生きる-いのちのレッスン-
(CS通信 2010年冬号より抜粋)
昨年7月,祖母が亡くなりました。99歳天寿を全うしての大往生でした。最期は,病院でひと月程手当を受けたのち静に旅立ちました。祖母の介護に寄り添い,いのちの歩みを多く学ばせてもらえたと思います。
また曾孫たちは,老いること,いのちの終わり,いのちのつながりなど,看取りを通して生と死の重さを感じ,学んでいたように思えます。
ライフレッスン
誰にも必ず終わりが訪れます。死にゆく人々から学んだ教えをまとめあげたエリザザベス・キューブラー・ロスの『ライフ・レッスン』に再度目を通してみました。彼女の名著『死ぬ瞬間』や『永遠の別れ』も含めて生きることや,ケアについて臨床に基づく考え,宿る感性に刺激を受けます。
ライフ・レッスンでは,15の人生の学びが説かれています。脳梗塞後の自らの体験も生かしながら,ほんものの自己レッスン,愛のL,人間関係のL,喪失のL,力のL,罪悪感のL,時間のL,恐れのL,怒りのL,遊びのL,忍耐のL,明け渡しのL,許しのL,幸福のL,最終Lがまとめられています。在宅での老老介護から病院での看取り。関わる者にもレッスンがありました。
いのちのレッスン
人間学テキスト第Ⅰ章「生きる」で述べられている愛は自己が他者と合一し,そこに隔たりがなくなった状態です。自己が他者を吸収する過程が生,自己が他者に吸収される過程は死。すなわち愛が生命の充溢と生命からの解放という二つの過程より生まれると説かれています。

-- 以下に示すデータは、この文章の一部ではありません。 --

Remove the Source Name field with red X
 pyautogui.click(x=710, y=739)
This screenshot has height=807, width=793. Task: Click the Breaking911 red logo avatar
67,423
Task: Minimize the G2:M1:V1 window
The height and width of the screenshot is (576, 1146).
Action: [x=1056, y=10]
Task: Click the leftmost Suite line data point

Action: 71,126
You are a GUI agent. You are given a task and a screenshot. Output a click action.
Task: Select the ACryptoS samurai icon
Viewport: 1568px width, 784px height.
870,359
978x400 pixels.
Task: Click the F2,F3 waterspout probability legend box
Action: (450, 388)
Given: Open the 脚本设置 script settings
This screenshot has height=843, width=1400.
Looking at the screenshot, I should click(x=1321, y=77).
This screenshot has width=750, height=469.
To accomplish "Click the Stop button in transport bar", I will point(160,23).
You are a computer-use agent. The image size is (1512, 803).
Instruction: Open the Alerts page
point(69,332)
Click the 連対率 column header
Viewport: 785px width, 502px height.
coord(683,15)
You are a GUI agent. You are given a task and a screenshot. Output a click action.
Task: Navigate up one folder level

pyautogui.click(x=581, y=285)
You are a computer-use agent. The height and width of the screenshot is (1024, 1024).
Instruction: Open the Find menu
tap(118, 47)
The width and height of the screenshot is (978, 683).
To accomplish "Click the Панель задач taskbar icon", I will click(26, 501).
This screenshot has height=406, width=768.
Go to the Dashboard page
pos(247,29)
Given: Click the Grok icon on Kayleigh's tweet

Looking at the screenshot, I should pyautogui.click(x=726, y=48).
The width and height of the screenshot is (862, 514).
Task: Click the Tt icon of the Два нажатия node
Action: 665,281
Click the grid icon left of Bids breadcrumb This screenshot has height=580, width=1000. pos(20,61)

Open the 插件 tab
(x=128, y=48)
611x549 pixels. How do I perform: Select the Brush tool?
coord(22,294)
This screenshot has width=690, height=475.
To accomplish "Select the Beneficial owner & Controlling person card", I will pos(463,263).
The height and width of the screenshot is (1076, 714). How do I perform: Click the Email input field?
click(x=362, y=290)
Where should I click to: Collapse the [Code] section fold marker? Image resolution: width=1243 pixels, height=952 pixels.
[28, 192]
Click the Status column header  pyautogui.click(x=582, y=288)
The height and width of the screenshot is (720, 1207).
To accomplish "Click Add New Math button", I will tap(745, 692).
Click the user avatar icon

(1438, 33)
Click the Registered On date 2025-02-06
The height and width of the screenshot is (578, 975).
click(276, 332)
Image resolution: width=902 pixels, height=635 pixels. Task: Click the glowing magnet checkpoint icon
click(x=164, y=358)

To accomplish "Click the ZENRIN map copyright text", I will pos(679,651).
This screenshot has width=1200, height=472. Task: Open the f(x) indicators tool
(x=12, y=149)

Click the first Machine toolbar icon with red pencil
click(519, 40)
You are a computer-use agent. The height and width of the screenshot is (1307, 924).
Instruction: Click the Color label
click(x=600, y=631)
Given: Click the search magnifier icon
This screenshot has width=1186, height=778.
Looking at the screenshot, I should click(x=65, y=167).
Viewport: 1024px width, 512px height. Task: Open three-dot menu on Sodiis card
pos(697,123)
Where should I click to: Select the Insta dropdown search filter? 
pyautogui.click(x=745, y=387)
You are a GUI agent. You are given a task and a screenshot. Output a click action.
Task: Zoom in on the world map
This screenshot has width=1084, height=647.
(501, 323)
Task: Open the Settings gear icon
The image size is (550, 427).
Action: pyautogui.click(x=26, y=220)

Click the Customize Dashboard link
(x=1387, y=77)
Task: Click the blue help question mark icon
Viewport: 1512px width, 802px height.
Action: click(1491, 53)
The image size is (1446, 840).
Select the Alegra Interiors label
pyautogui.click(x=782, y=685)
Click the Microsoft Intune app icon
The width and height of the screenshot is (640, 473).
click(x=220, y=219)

生・死・愛。そのつながりと深さが改めて心に響いた時,想いが通じたのか1冊の本,『いのちのレッスン』が届きました。
師であり友人である在宅ホスピス医,内藤いづみ先生と評論家の米沢慧氏との往復書簡。ふたりの書簡は,いのちをかけて生きる厳しくも暖かな姿勢にあふれています。
一人を生きること。私が尊重された生き方に,誰かに支えられて生きること。また,誰かを支えて生きること。そこにいのちをとりまく,つながりや絆が広がるのです。
祖母の最期は,血圧が下がり何度か危篤の状態ありましたが,医療従事者に支えられて,私たち家族はお別れすることができました。想像を超えた生命の力,遺されたものにとってこの時間も大切なものでした。
祖母から学んだいのちの輝き。私自身は,どのようにつなげられるのだろうか。日々レッスンが続きます。